● Trecho do texto:
▼

Nietzsche (1999 apud CAMARGO, 2008) defende que a própria fundamentação metafísica da moral tem uma história, criada por pessoas que acreditaram ter alcançado a verdade sobre um bem e um justo imutáveis. O filósofo entende que se deve compreender a moral na esfera dos sentimentos e das emoções. Somente a procura pelo que há de humano nas questões morais poderá levar à compreensão dessa questão por um novo prisma, não metafísico e sem preconceitos. A moral, nesse sentido, deixa de ser uma norma decorrente do conhecimento do verdadeiro bem e passa a ser uma representação proveniente de sentimentos e emoções, localizada na história.

Conforme o que ensina Nietzche (1999 apud CAMARGO, 2008), a vontade de verdade, que consiste na busca incessante pela verdade, ao longo da história da filosofia, advém de uma vontade de engano. Esta seria a necessidade de se elevar

um certo valor à categoria de verdade, a fim de torná-lo mais forte e poderoso, para que se possa acreditar nele. Porém, é um engano tomá-lo por verdade, posto que esse valor é criado historicamente. Assim, a verdade em que se acredita não passa da crença na veracidade de um engano, no qual se crê por se pensar que está ligado a uma esfera metafísica inquestionável. Quando se entende a verdade como uma necessidade cultural que possibilita a vida em sociedade por tornar a experiência comunicável, percebe-se que a verdade pode ser apenas uma crença, ou seja, para que a verdade seja a verdade, é preciso que muitas pessoas nela creiam.

▲

● Dados para análise:

▼

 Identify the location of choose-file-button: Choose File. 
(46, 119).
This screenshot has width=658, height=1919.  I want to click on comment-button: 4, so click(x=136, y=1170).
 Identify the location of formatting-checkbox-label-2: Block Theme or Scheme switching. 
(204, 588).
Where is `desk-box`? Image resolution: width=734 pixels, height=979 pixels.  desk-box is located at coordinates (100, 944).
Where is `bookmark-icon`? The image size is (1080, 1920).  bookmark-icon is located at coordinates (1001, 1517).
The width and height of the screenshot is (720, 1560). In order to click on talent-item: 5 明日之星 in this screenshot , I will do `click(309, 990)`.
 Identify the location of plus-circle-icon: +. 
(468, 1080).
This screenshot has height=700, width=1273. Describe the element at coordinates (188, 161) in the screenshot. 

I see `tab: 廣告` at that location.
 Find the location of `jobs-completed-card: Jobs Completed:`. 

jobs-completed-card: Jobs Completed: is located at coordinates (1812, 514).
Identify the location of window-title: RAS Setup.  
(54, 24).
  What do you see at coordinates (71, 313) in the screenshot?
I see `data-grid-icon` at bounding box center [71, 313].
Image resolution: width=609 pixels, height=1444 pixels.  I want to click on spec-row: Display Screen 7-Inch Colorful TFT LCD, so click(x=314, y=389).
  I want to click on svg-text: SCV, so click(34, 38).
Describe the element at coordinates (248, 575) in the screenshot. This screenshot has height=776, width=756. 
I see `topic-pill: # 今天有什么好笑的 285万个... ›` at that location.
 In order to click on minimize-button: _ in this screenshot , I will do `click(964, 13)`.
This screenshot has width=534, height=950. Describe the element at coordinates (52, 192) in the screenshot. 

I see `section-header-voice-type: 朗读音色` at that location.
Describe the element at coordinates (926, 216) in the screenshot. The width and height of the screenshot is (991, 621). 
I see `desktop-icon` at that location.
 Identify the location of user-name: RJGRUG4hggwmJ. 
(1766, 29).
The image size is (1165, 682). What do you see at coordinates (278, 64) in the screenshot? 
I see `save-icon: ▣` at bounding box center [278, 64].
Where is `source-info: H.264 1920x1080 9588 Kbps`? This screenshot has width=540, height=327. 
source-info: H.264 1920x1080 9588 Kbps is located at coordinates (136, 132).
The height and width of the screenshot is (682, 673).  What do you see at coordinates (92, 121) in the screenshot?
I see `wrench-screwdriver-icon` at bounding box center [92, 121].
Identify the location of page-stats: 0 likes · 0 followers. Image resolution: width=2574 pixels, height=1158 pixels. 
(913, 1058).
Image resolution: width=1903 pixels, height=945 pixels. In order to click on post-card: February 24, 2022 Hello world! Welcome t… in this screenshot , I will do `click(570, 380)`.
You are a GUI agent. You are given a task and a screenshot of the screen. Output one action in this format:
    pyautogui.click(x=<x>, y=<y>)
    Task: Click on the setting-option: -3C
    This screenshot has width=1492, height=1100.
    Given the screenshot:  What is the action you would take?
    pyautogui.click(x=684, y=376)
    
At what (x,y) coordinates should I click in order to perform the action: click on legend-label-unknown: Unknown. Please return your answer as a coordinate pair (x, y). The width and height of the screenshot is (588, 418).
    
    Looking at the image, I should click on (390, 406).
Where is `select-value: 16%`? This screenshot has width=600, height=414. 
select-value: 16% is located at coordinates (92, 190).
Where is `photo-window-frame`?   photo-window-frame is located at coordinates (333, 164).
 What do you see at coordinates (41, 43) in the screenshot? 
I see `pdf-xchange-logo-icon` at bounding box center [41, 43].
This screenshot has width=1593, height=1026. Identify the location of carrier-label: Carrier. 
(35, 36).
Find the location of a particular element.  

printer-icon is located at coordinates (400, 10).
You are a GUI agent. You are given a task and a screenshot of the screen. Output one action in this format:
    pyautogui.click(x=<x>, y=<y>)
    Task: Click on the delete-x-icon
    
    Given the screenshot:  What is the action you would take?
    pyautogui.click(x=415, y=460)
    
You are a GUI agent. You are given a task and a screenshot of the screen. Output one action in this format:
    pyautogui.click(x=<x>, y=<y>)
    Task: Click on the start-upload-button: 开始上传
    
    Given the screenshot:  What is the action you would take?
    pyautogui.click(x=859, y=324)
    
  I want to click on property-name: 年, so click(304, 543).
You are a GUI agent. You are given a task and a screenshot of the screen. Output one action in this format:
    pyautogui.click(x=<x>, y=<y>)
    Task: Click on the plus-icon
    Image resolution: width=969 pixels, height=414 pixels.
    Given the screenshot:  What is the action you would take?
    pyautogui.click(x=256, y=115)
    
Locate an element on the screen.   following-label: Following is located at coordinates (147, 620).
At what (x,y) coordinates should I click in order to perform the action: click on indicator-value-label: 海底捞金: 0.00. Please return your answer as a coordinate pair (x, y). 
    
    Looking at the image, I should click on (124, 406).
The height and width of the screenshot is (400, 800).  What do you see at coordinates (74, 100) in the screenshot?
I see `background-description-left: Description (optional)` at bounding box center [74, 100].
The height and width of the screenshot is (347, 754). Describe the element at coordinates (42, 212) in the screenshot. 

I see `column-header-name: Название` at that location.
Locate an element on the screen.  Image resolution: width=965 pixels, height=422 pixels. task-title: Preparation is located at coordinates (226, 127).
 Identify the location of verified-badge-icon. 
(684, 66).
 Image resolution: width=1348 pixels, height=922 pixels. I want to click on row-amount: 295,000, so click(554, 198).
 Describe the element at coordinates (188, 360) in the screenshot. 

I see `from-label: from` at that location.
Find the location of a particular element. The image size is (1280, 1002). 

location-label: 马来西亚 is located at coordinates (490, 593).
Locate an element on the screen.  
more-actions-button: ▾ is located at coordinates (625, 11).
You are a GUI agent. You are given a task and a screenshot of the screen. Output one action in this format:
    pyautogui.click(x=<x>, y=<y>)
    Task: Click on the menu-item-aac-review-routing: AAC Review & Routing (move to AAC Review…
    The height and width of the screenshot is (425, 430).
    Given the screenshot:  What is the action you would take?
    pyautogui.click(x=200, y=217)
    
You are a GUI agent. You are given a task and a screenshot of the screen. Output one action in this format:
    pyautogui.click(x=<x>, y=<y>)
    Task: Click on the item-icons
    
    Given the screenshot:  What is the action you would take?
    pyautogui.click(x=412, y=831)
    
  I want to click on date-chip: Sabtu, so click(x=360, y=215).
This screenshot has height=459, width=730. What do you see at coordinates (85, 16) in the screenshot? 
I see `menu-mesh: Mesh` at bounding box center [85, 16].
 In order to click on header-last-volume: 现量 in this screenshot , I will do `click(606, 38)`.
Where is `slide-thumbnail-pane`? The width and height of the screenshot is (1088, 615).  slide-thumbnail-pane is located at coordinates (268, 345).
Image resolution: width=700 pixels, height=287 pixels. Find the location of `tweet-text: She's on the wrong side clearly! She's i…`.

▲

Prossiga o texto sobre a moral e a verdade em Nietzsche a partir da última frase apresentada.

Tendo em vista que a verdade é criada, então ela é uma modalidade de erro, um erro mais aceito pela moral, talvez por ser ele necessário à humanidade, que só sabe viver mediante representações valorativas e lógicas. A conversão da invenção (erro) em verdade alude à necessidade do homem de crer em algo inventado como se fosse uma verdade absoluta. Somente assim se pode acreditar em um erro, em decorrência de uma necessidade vital. Nessa via, a vontade de verdade, isto é, a busca e valorização da verdade acima da ilusão, seria uma forma de autopreservação e possuiria uma função reguladora. O homem tem a necessidade de criar e de crer na verdade, mas essa vontade de verdade é tão somente uma ilusão de perspectiva, ou seja, consiste em uma vontade de engano. O homem engana a si mesmo acerca da verdade, por necessidade. Partindo desse raciocínio, Nietzsche (1999 apud CAMARGO, 2008) diz que o mais importante na avaliação de um juízo não é se ele é verdadeiro ou falso, mas em que medida ele promove ou conserva a vida.

Aceitar que até mesmo os pilares do mundo racional e lógico, que dão suporte à comunicação e à sociabilidade, são construções e não verdades, denota a inevitabilidade da falsidade para a vida, haja vista que tais construções são interpretações, falsificações, mas, mesmo assim, são indispensáveis. Ao passo em que se acredita em uma falsificação como se uma verdade fosse e essa crença é que possibilita a condição humana, pode-se afirmar que a ilusão e o engano são mais relevantes para a vida que a verdade. Por isso, Nietzsche (1999 apud CAMARGO, 2008) entende que valorizar a verdade mais que a aparência é um preconceito moral.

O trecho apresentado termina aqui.